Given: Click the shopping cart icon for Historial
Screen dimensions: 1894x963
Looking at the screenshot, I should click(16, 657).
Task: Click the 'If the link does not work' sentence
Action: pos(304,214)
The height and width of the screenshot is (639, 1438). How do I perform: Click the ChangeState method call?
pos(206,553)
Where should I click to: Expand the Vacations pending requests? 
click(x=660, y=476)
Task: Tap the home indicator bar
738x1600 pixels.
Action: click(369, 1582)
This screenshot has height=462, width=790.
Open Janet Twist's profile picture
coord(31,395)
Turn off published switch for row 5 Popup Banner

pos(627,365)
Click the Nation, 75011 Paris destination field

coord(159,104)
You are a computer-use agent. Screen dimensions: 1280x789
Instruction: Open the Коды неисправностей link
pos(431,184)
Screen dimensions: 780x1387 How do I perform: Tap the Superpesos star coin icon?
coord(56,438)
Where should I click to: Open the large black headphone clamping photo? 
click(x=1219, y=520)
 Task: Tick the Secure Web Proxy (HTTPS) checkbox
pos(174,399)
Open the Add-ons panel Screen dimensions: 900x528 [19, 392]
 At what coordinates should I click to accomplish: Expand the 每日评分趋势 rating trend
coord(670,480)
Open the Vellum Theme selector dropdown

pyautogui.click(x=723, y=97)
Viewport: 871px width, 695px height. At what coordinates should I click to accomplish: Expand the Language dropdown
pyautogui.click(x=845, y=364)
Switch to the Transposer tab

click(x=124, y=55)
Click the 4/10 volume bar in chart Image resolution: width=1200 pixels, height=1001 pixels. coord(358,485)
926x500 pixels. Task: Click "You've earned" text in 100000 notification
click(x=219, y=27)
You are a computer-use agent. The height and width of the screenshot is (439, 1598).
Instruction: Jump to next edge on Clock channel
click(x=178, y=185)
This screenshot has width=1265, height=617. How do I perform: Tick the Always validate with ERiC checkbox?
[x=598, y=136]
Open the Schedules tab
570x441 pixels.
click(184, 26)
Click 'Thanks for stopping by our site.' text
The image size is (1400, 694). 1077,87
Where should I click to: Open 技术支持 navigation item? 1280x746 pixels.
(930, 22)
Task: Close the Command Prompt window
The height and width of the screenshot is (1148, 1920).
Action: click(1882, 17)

- **Your objective**
Filter the listing down to the lines holding the word "agent", and return those.

- **Final answer**
You are a computer-use agent. Screen dimensions: 1280x789
You are a computer-use agent. The height and width of the screenshot is (439, 1598).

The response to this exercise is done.